◆ Action item ◆
In the material below, list every line carrying the string "tree".

◆ Available data ◆
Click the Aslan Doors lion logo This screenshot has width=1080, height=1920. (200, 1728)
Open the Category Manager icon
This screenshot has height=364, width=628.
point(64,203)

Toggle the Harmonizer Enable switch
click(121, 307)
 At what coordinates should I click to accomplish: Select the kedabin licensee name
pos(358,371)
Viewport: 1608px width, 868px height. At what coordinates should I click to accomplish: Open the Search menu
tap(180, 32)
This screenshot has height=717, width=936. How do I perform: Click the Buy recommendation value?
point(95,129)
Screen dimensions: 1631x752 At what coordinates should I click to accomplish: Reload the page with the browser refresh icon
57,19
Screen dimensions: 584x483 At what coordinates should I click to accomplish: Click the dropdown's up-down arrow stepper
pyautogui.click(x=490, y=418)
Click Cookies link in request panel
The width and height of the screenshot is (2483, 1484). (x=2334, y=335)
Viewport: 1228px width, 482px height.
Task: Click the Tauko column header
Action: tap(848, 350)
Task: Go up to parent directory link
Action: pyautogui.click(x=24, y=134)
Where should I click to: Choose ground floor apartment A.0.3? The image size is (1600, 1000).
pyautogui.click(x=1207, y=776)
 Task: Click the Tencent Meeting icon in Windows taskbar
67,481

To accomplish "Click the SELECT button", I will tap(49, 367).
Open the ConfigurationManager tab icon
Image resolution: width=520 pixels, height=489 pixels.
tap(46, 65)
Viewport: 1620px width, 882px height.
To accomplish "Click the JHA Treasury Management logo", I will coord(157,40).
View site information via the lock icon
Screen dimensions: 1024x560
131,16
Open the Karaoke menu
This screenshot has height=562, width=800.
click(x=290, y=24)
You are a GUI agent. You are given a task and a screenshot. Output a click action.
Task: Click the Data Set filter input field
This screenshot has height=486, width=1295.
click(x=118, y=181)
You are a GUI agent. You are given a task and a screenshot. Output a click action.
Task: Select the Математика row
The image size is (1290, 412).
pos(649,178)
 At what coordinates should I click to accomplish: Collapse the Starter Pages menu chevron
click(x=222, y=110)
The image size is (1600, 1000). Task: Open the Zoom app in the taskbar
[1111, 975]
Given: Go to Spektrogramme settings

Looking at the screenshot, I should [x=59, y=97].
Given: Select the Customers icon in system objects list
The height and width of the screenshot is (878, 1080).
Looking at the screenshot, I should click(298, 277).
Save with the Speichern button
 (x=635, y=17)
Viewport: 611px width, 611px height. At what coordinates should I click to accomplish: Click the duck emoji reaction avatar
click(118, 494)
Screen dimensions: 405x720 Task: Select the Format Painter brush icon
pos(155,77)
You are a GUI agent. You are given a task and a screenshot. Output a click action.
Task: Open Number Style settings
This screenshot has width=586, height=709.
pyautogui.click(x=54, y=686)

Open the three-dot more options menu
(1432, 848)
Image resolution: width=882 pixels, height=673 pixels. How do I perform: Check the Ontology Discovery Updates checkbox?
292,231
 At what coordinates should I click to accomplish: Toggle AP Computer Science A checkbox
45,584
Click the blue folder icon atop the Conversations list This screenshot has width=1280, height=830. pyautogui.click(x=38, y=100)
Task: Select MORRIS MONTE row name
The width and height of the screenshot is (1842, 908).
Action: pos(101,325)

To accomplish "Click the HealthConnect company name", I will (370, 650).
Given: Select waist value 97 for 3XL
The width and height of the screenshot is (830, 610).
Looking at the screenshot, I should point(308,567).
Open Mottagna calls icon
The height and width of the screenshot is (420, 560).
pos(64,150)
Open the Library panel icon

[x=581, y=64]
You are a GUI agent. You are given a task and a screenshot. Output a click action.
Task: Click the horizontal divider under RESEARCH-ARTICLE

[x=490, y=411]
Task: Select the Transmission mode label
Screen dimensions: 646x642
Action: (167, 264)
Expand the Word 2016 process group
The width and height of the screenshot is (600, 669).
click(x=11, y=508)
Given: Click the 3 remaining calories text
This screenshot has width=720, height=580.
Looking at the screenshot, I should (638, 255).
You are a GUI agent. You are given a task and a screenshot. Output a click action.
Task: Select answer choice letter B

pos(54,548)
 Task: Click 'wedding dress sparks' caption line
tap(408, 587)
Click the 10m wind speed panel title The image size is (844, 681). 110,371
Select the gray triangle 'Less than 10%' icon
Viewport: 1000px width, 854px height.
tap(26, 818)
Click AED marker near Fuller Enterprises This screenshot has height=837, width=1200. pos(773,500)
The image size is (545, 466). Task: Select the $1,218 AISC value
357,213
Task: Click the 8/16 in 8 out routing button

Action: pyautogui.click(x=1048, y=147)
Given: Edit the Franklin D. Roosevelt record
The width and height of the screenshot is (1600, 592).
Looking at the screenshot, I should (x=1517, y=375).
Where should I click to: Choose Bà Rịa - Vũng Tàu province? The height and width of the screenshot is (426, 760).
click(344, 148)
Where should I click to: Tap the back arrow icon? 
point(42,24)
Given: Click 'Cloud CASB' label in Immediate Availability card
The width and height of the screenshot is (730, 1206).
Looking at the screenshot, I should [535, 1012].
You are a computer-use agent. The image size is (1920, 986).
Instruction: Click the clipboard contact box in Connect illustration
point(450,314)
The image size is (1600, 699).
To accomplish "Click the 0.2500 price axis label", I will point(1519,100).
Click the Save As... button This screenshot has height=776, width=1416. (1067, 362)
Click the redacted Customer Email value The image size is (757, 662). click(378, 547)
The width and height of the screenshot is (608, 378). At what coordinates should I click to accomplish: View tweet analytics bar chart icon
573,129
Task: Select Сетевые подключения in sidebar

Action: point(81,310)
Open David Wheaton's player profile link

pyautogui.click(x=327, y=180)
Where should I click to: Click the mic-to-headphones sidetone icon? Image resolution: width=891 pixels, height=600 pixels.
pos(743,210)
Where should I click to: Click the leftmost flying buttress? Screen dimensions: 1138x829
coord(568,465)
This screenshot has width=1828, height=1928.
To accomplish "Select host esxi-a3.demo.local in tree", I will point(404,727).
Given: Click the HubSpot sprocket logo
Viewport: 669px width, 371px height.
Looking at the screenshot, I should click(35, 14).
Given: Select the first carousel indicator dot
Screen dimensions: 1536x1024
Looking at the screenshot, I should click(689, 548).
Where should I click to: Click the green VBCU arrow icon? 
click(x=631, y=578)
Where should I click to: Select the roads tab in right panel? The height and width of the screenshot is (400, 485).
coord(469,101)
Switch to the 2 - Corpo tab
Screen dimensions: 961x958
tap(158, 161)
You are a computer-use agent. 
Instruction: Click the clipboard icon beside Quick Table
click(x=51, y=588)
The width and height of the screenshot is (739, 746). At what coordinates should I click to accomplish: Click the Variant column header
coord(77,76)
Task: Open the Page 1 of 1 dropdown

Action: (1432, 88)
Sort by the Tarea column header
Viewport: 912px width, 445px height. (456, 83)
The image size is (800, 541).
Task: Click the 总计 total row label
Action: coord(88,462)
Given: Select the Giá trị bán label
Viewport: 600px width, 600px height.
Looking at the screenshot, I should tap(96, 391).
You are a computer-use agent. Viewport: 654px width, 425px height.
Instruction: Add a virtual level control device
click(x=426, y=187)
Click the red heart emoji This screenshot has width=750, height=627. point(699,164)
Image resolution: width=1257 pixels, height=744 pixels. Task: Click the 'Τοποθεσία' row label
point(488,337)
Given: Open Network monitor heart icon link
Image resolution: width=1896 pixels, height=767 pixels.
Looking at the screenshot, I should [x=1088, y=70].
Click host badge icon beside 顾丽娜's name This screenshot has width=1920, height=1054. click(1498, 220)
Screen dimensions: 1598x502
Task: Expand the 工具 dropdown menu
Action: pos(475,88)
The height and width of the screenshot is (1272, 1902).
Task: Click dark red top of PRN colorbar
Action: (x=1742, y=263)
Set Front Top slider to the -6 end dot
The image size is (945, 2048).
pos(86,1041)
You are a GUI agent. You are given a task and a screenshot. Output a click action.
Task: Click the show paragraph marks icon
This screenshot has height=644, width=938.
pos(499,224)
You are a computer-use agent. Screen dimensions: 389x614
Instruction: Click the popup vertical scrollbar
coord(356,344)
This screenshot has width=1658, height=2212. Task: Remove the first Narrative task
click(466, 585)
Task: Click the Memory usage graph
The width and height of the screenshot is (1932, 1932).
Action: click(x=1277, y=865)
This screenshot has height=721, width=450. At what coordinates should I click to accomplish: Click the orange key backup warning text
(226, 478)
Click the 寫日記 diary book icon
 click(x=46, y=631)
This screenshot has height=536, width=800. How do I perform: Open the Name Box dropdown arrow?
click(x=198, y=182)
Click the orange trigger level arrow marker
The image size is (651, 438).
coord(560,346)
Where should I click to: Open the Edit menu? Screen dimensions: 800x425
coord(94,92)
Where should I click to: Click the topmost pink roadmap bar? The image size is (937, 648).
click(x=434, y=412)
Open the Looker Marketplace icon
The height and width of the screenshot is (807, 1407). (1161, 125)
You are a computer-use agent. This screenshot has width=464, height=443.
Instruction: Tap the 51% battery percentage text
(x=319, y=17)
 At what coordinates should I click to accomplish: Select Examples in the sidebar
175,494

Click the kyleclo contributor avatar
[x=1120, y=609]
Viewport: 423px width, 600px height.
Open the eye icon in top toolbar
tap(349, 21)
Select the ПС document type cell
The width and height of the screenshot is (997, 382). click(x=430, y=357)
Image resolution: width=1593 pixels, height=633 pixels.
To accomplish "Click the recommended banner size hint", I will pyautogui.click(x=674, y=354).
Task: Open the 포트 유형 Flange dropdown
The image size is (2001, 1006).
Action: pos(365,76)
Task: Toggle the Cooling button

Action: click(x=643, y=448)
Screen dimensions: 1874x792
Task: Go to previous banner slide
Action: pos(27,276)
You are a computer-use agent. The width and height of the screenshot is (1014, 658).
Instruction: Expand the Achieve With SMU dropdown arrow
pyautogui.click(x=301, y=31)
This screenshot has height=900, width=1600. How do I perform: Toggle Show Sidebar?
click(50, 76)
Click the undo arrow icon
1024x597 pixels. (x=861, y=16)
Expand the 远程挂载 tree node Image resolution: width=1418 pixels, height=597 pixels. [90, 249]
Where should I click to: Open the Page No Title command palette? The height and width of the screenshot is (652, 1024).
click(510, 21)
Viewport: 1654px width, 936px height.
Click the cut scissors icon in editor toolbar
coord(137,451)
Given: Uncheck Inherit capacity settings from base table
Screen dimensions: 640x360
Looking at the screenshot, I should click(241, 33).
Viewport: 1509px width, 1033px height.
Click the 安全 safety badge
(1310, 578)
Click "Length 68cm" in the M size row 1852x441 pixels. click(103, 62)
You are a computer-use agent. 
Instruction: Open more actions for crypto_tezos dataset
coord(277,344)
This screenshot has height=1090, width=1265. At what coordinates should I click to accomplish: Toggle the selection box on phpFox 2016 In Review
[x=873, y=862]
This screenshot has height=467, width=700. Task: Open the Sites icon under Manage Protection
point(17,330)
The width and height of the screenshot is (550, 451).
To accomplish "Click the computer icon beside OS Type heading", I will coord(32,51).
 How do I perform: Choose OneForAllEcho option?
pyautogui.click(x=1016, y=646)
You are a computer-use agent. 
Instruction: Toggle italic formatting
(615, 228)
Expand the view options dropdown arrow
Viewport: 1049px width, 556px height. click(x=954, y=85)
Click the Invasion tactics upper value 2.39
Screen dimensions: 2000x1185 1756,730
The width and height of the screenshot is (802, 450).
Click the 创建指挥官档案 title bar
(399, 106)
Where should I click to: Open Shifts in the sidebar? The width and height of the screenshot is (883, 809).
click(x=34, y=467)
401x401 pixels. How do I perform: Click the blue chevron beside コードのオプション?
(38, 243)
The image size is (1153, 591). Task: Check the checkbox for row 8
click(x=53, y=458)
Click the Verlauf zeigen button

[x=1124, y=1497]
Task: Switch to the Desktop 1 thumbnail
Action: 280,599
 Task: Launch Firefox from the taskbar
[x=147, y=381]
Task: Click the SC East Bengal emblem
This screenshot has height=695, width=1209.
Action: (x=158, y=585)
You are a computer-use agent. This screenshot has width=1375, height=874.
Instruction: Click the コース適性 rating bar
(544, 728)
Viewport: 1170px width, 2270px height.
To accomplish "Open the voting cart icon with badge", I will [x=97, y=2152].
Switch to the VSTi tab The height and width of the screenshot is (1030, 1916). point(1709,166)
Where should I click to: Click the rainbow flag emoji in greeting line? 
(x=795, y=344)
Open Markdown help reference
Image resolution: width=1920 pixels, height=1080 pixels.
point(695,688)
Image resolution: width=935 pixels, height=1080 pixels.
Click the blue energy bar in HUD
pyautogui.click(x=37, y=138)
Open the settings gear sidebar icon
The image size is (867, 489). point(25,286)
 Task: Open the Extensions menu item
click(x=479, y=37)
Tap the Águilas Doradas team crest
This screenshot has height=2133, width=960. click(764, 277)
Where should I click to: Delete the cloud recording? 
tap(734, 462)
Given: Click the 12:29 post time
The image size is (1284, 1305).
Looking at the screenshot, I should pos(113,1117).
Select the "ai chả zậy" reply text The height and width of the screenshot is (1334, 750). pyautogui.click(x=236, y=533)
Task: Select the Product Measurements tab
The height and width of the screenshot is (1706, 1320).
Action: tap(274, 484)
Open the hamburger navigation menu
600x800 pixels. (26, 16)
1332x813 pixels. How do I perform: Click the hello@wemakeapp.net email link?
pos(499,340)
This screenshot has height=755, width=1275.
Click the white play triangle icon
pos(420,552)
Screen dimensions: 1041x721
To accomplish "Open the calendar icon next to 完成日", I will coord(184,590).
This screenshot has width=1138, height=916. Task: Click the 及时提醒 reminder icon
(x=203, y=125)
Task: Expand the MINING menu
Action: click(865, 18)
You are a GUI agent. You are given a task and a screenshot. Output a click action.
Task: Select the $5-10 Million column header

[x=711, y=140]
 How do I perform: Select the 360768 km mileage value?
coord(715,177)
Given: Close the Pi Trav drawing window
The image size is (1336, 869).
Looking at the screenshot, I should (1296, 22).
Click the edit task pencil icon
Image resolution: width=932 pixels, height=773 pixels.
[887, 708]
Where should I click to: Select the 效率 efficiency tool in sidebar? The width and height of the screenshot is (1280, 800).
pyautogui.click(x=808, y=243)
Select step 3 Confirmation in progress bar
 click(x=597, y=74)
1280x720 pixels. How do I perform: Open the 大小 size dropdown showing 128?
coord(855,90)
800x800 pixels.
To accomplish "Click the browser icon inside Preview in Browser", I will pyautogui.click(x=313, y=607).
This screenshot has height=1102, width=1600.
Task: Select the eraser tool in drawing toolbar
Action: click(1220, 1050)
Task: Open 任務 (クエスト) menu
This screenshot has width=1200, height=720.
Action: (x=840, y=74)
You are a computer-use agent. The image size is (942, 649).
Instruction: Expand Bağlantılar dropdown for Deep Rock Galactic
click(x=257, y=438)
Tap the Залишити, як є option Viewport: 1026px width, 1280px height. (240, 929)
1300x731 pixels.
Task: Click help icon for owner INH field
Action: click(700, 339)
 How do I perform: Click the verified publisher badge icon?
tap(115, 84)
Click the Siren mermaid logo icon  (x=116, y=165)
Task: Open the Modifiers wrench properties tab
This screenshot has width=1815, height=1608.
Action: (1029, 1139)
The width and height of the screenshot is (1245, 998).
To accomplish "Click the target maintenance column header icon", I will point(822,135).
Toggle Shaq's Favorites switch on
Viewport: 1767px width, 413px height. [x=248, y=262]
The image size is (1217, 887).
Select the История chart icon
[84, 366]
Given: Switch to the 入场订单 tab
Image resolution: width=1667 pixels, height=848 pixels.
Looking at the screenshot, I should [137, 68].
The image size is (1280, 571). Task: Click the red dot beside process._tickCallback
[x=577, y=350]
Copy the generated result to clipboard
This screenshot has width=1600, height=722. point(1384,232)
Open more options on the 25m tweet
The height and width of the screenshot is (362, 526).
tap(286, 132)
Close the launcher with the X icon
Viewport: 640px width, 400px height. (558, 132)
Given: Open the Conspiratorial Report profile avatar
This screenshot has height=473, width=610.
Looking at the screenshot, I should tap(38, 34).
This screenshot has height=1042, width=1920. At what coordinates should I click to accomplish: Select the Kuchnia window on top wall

◆ Your solution ◆
To accomplish "Select host esxi-a3.demo.local in tree", I will point(404,727).
Expand the 远程挂载 tree node Image resolution: width=1418 pixels, height=597 pixels. [90, 249]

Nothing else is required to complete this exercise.